Then, as a washerwoman-aunt was washing clothes, she saw the boy going along, and asked him, “Can you live at our house?” “I can,” he said. She asked his name; Giyā (“He went”) he said was his name.

Having taken the washed clothes, and placed them in the house, he asked at the hand of the mother for the [unwashed] clothes that were in the house. She told him to come [and take them]. After the boy had come in, the mother asked at the hand of the boy, “What is your name?” The boy said, Āwō (“He came”), and took the clothes away.

Afterwards, because both the clothes and the boy were missing, [the washer-woman] having searched and looked for him, went home. On account of her going late the washerman called her [and asked the reason]. She said, “It is because of Giyā” (the words might also mean, “It is because he went”). A man who was in the house having heard it, said, “Aḍā! He said Āwō.”

While both were saying, “Giyā,” “Āwō,” (“He went, he came”), the boy took the clothes, and went to his village.

Durayā. North-western Province.

The fly-killing incident occurs in Indian Nights’ Entertainment (Swynnerton), p. 306, in which a Buneyr man killed an old woman by throwing a stone at a fly that was on her face.

In the Jātaka story No. 44 (vol. i, p. 116), a boy killed his father by striking with an axe at a mosquito that had settled on his pate, splitting his head at the blow. In the next Jātaka tale, a girl killed her mother by aiming a blow with a pestle at the flies that had settled on her head when she was lying down.

In The Orientalist, vol. i, p. 284, there is a Kashmīr story by the Rev.

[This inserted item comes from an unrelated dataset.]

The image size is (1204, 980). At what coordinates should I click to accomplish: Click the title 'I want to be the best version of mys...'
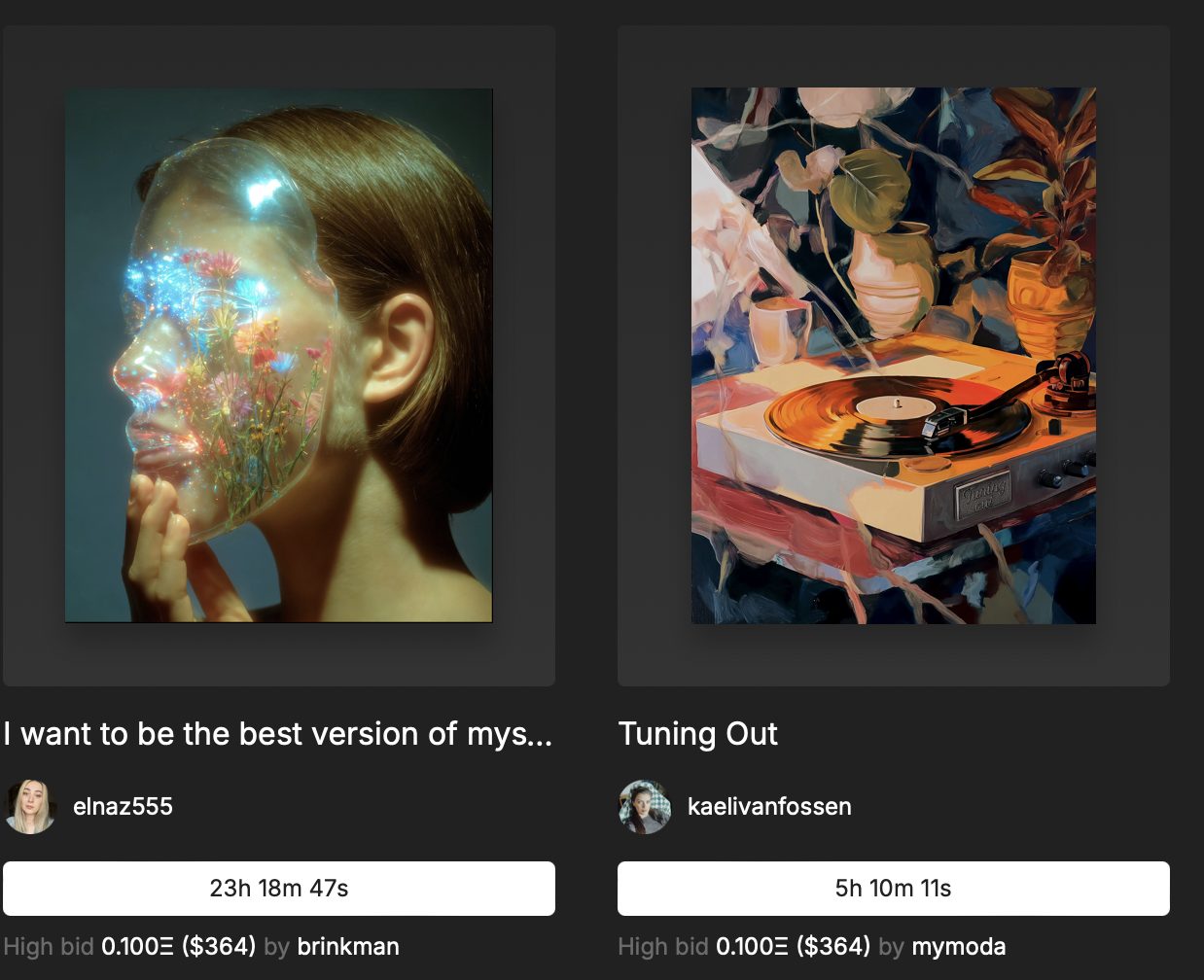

J. H. Knowles, in which a bear who had become friendly with a man, killed him by throwing a piece of rock at a bee which had settled on his mouth. Reference is also made to a similar story in the Journal A.S.B., vol. iii, part i, 1883.

A considerable part of the story now given is a variant of No. 10 above. I have inserted it on account of the low caste of the narrator.